__Tasks to carry out__:
(1) In the spatial modulation paper, what does SM depend on for its capacity?
(2) Reproduce verbatim the stretch of the spatial modulation paper from "Spatial Modulation for" through "practical adaptive SM systems.".

═══ Document text ═══

Spatial Modulation for Beyond 5G Communications: Capacity Calculation and Link Adaptation ^†

Abstract

Spatial Modulation (SM) is a candidate modulation scheme for beyond 5G communications systems due to its reduced hardware complexity and good trade-off between energy and spectral efficiency. This paper proposes two Machine Learning based solutions for easing the implementation of adaptive SM systems. On the one hand, a shallow neural network is shown to be an accurate and simple method for obtaining the capacity of SM. On the other hand, a deep neural network is proposed to select the coding rate in practical adaptive SM systems.

1. Introduction

Future mobile cellular networks need not only to increase their capacity, to be able to transport all the future data traffic; but also to improve their energy efficiency, to save battery and reduce the high power consumption of base stations. One key technology at the physical layer level in 5G is MIMO (Multiple Input Multiple Output), which leverages several antennas at both transmitter and receiver. One modulation scheme for this multiantenna scenario is Spatial Modulation (SM) and its many variants. SM increases the capacity compared with single antenna systems and, in addition, a significant enhancement in the energy efficiency is achieved compared with other MIMO techniques. For this reason, SM scheme is considered for future 5G systems.

All modern digital communication systems allow to tune some transmission parameters in order to adapt to the changing channel conditions and provide the highest throughput to the users. A technology named Link Adaptation or Adaptive Coding and Modulation (ACM) is behind this adaptation, allowing to change the bit rate offered to the users dynamically. This work presents some novel ACM techniques which can be used in beyond 5G systems which make use of SM.

2. System Description

SM is a family of multi-antenna modulation schemes where information is transmitted not only by modulating the amplitude, phase and/or frequency of a sinusoidal carrier, but also by selecting the antenna or group of antennas employed to transmit the modulated symbols. In the simplest scheme, there is just one Radio Frequency (RF) chain, and only one antenna is activated at each time instant, reducing both the transmitter complexity and the power consumption. Despite of this, it allows to transmit information using also all the rest of silent antennas. The more antennas you have, the higher the bit rate you can achieve at a lower energy cost. If M denotes the size of the constellation and $N_t$ the number of transmit antennas, a spectral efficiency of $\eta ={log}_2{N}_t+{log}_{2}M$ bits/s/Hz can be achieved with SM.

Figure 1 shows a block diagram of a $2\times 2$ adaptive SM system with ACM which allows to change both the coding rate r of the channel encoder and the modulation order M. The adaptation of the physical layer parameters allows to follow the time variant channel with the aim of approaching the transmission bit rate as much as possible to the instantaneous channel capacity.

3. Capacity Calculation of SM Systems

The capacity of SM depends on the SNR $\gamma$ and the channel matrix $\mathbf{H}$. Therefore, whilst a mobile user is moving with his smartphone around the city, the strength of the received signal and the environment surrounding the gNB and the UE antennas will impact the capacity and, in consequence, the maximum bit rate that the user can get.

═══ Dataset content ═══

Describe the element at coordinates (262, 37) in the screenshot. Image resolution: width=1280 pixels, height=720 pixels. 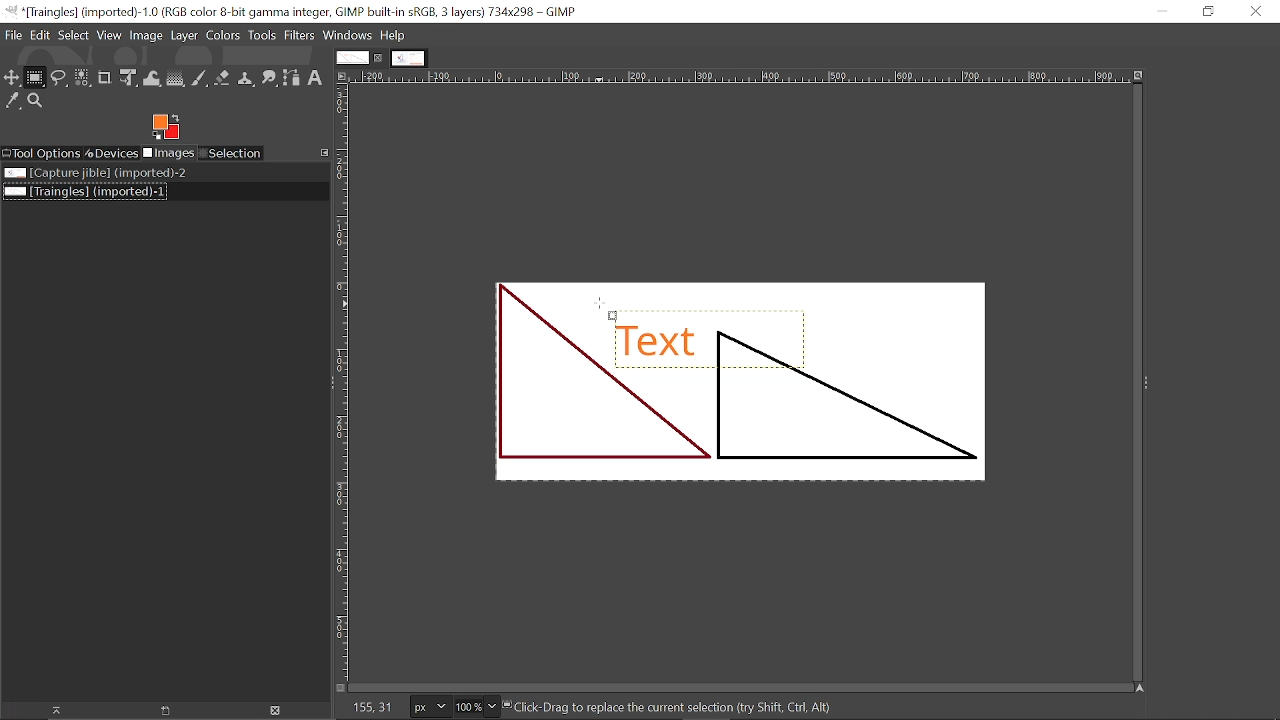
I see `Tools` at that location.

═══

__Answers to the exercise__:
(1) The SNR γ and the channel matrix H.

(2)
Spatial Modulation for Beyond 5G Communications: Capacity Calculation and Link Adaptation ^†

Abstract

Spatial Modulation (SM) is a candidate modulation scheme for beyond 5G communications systems due to its reduced hardware complexity and good trade-off between energy and spectral efficiency. This paper proposes two Machine Learning based solutions for easing the implementation of adaptive SM systems. On the one hand, a shallow neural network is shown to be an accurate and simple method for obtaining the capacity of SM. On the other hand, a deep neural network is proposed to select the coding rate in practical adaptive SM systems.